—Ya hemos llegado —anunció Ralph minutos después, sin sospechar lo que su confesión había generado en el otro—. Bienvenido a París, Pascal.
¿Al verdadero París? Allí, sí. Ambas ciudades eran igual de reales, ambas existían; la de los vivos y la de los muertos.
El Viajero, espoleado por el anuncio, venció aquel último tramo y, por fin, se ofreció ante sus ojos aquella capital que tan bien conocía. Una ligera pendiente descendía hasta los primeros suburbios, a partir de los cuales se iba extendiendo toda la ciudad.
¿París?
No. Algo fallaba. Pascal había esperado sentir cierta emoción al encontrarse en un lugar tan familiar, anhelaba experimentar un sentimiento nítido de calor en aquel entorno donde, no obstante, lo único que parecía alojarse era el miedo, la inseguridad.

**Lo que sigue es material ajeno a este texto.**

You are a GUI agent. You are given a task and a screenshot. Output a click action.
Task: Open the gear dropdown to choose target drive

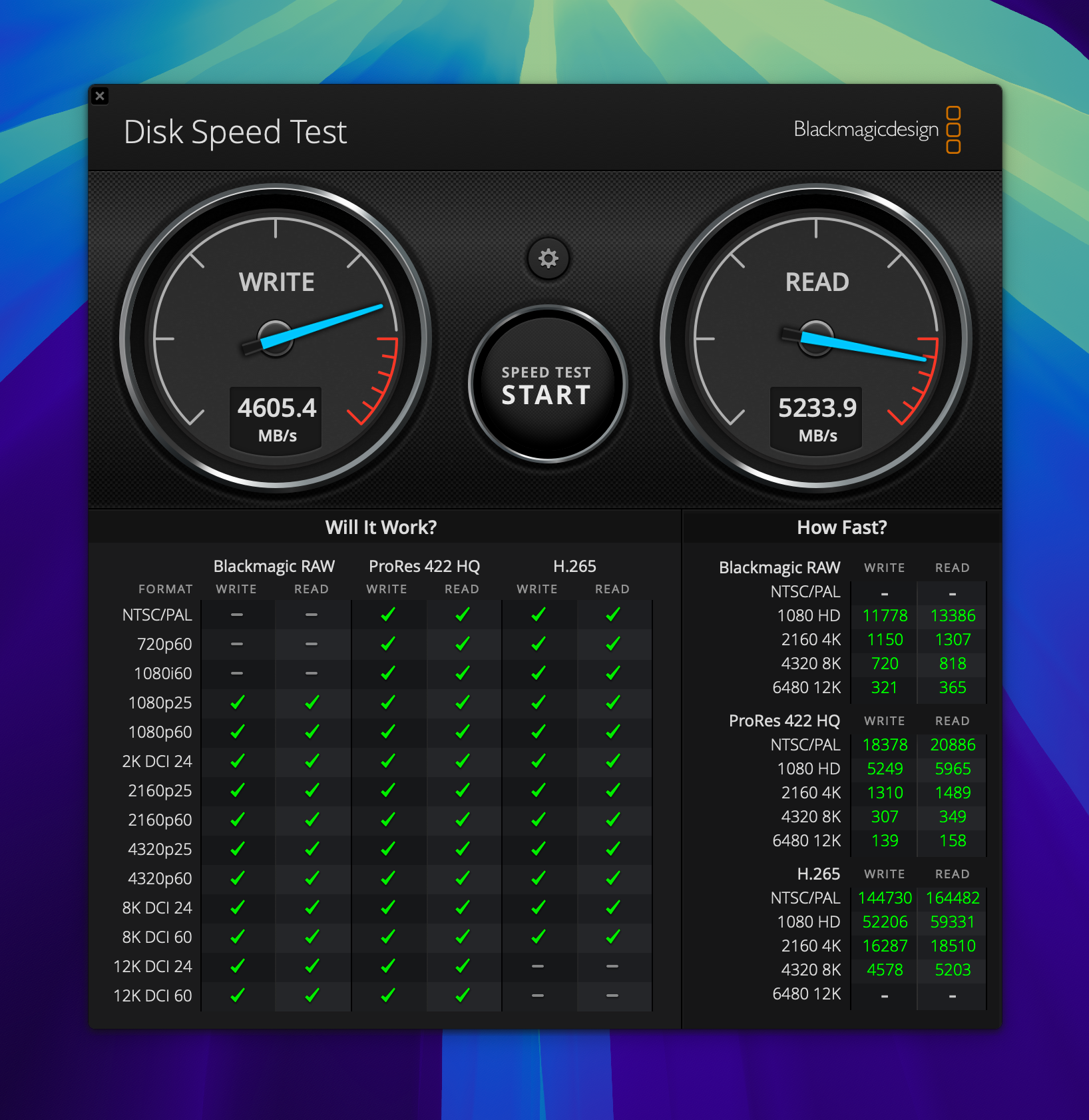coord(546,260)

Allí todo era distinto. Reconocía la silueta de la ciudad, claro. Sus rascacielos, el arco de La Defense, el perfil afilado de la Torre Eiffel... Pero a aquel panorama le faltaba chispa, aliento. Lo que en realidad percibían sus ojos eran carcasas, apariencias recreadas al detalle que ocultaban, sin embargo, interiores vacíos hasta un grado absoluto.
Ante Pascal se extendía un gigantesco cementerio urbano. Nada se movía. No había personas. Ni coches, ni pájaros. No soplaba el viento, no había ropa tendida en las ventanas, no se distinguía ninguna luz encendida... Ni siquiera podía buscar consuelo en la sencilla familiaridad de las nubes del cielo. En su lugar continuaba alzándose la capa pétrea agrietada, con sus pequeñas fugas en forma de destellos.
Se trataba de una ciudad inerte, completamente muerta, violentamente muerta. En ella imperaba el sordo rumor de la ausencia definitiva.
Era un decorado, un recuerdo, un envoltorio para la nada. Un eco que pervivía apagándose hasta la eternidad.
La madriguera de los fantasmas hogareños.
—Dios mío... —susurró Pascal, conmovido—. Esta desolación me recuerda a Chernóbil.
Ralph estuvo de acuerdo, aunque se sorprendió al percibir en el comentario del otro chico un tono de sorpresa.
—¿Qué esperabas encontrar?
Pascal se había sentado en el suelo mientras se recuperaba de su primera impresión.
—Da igual lo que imagines —se defendió—. Nunca es suficiente cuando te enfrentas a la realidad. A esta realidad. Me sigue impactando a cada paso. Es todo tan... poderoso, tan inmenso.
—El problema es que sigues tomando como referencia tu mundo —advirtió Ralph con suavidad—. Debes olvidarlo mientras permanezcas aquí. Así es más fácil, más llevadero.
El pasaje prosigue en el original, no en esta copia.